++++ Text block

Even with a solid ceiling, you need to tell your agent how to stop–not just when.

Most runaway AI agent costs aren't about bad prompts–they happen because you forgot to set hard limits. Here are 5 architecture moves that end infinite loops before they burn your budget (or your reputation).

Georg Singer·May 6, 2026·18 min read

Build AI Agents That Call Tools Autonomously

"It works on my laptop."
Friday night: you deploy an AI agent for document processing. By Monday morning, you"re staring at an OpenAI bill for $47,000 (~€43,000). What happened? Your agent ran wild in an endless loop for 11 days, endlessly retrying the same failed API call–because there was no code telling it when to stop. No alert. No hard limit. No budget cap.

This story actually happened.

If you think this is just a rare fluke, think again. According to the AICosts.ai Budget Disaster Prevention Report (2025, based on 200+ real-world incidents), a whopping 87% of agent cost overruns happen because there"s no hard limit set. Not because of a weak model, not because of a bad prompt.

And here"s the kicker: 73% of teams don"t track agent costs in real time. That means you"re not just watching your budget slip away–most teams don"t even realize it until it"s far too late. On average, these overruns are 340% above what was originally estimated.

And get this–the loop usually doesn"t start where you think it does.

++++++++
++++ Dataset extract

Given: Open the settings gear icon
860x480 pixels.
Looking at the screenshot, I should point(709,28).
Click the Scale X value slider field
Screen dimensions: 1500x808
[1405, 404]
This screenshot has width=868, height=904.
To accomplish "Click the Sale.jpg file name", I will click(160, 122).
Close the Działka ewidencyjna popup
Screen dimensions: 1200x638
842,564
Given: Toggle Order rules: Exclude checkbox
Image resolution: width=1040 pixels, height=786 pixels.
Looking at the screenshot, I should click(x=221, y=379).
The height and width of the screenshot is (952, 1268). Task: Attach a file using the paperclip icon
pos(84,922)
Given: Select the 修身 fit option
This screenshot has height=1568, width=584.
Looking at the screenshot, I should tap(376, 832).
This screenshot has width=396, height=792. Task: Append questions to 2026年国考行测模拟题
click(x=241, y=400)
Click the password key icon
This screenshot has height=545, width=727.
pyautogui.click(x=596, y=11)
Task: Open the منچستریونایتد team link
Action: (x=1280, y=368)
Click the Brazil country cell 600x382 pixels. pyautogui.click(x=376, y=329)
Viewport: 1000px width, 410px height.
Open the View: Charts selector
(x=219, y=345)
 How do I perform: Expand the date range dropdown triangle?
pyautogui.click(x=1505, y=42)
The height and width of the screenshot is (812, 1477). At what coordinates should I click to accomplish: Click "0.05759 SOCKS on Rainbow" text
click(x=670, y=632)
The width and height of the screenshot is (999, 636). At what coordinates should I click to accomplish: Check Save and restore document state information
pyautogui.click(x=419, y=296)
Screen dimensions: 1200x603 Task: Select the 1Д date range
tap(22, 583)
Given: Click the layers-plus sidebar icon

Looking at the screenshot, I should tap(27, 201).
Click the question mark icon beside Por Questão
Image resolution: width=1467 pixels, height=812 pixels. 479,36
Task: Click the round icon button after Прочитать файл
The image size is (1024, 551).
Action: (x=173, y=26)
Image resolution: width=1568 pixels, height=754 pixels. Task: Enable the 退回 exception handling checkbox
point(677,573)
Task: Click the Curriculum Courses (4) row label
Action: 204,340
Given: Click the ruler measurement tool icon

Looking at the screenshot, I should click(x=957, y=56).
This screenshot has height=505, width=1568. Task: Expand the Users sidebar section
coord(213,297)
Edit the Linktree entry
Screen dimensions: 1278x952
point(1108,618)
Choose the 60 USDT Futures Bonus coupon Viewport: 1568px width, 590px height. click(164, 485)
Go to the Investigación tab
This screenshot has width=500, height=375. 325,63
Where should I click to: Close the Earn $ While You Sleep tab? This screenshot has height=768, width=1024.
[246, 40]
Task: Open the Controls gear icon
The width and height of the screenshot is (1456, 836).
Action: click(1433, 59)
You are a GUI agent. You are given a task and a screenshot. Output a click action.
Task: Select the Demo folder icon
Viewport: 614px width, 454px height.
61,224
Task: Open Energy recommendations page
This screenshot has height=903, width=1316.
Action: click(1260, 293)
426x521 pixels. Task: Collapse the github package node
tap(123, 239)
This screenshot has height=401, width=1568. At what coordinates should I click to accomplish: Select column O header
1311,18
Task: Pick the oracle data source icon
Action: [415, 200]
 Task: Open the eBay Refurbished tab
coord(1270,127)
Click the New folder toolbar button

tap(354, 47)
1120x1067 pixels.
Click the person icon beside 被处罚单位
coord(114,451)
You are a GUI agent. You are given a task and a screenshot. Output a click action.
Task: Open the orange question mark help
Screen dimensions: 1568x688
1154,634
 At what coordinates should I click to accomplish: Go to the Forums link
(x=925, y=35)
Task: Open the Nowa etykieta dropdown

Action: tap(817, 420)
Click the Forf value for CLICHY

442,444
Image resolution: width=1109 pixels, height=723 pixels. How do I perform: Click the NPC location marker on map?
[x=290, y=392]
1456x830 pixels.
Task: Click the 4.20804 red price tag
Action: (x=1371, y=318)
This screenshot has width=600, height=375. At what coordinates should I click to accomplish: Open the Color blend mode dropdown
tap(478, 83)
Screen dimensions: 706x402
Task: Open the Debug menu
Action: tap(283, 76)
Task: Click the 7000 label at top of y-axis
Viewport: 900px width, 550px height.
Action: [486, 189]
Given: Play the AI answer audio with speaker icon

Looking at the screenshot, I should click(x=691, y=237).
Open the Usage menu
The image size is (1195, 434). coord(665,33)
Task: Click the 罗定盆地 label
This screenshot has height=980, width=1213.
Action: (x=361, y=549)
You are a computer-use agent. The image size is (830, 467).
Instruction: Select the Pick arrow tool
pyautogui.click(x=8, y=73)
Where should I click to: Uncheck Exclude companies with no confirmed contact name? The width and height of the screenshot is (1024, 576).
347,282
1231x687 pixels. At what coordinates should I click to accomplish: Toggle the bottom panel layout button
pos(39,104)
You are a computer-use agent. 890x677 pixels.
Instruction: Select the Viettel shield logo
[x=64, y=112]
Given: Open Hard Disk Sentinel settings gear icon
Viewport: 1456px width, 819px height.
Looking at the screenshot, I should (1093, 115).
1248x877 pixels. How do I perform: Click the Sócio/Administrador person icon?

++++++++

Tasks for this exercise:
1. In the passage on runaway AI agent costs, reproduce word for word everything from "Friday night: you" down to "a bad prompt.".
2. Write the next part of the article on runaway AI agent costs, picking up after its final sentence.

Numbered responses:
1.
Friday night: you deploy an AI agent for document processing. By Monday morning, you"re staring at an OpenAI bill for $47,000 (~€43,000). What happened? Your agent ran wild in an endless loop for 11 days, endlessly retrying the same failed API call–because there was no code telling it when to stop. No alert. No hard limit. No budget cap.

This story actually happened.

If you think this is just a rare fluke, think again. According to the AICosts.ai Budget Disaster Prevention Report (2025, based on 200+ real-world incidents), a whopping 87% of agent cost overruns happen because there"s no hard limit set. Not because of a weak model, not because of a bad prompt.

2.
Quick Summary: Why AI Agents Get Stuck (and What Actually Costs You)

Let"s break down the most important numbers and what they mean for you:

87% of AI agent cost blowouts come from missing hard limits–not from bad models or prompts (AICosts.ai Budget Disaster Prevention Report).
That means almost all runaway bills are an architecture problem–not an AI problem.
73% of teams have no real-time cost tracking for their AI agents. The average overrun? 340%. So when your bill explodes, you"re not alone–and you"re not even the exception.
40% of agentic AI projects will be abandoned by 2027, says Gartner, mostly because teams don"t trust their reliability (see Composio 2025, source: Composio 2025). If you"re building for production, the odds are against you–unless you fix this.
95% of enterprise GenAI pilots never make it to production (MIT GenAI Divide Report / Composio, 2025). Loops aren"t the only reason–but they"re often the reason you can"t recover from failure.
ReAct (Reason + Act) is, by design, a loop with no natural exit.
If you use it, you"re building in a structural loop risk from the start.
Defense-in-depth is essential: You need all 5 mechanisms together–each one catches a different type of loop.

Now let"s dive deeper: what actually causes these loops, and how do you stop them before they cost you a fortune?

Why Do AI Agents Fall into Infinite Loops?

Imagine this: your agent keeps repeating the same tool call over and over, never realizing it"s not making progress. That"s an infinite loop–and it happens more often than you"d like.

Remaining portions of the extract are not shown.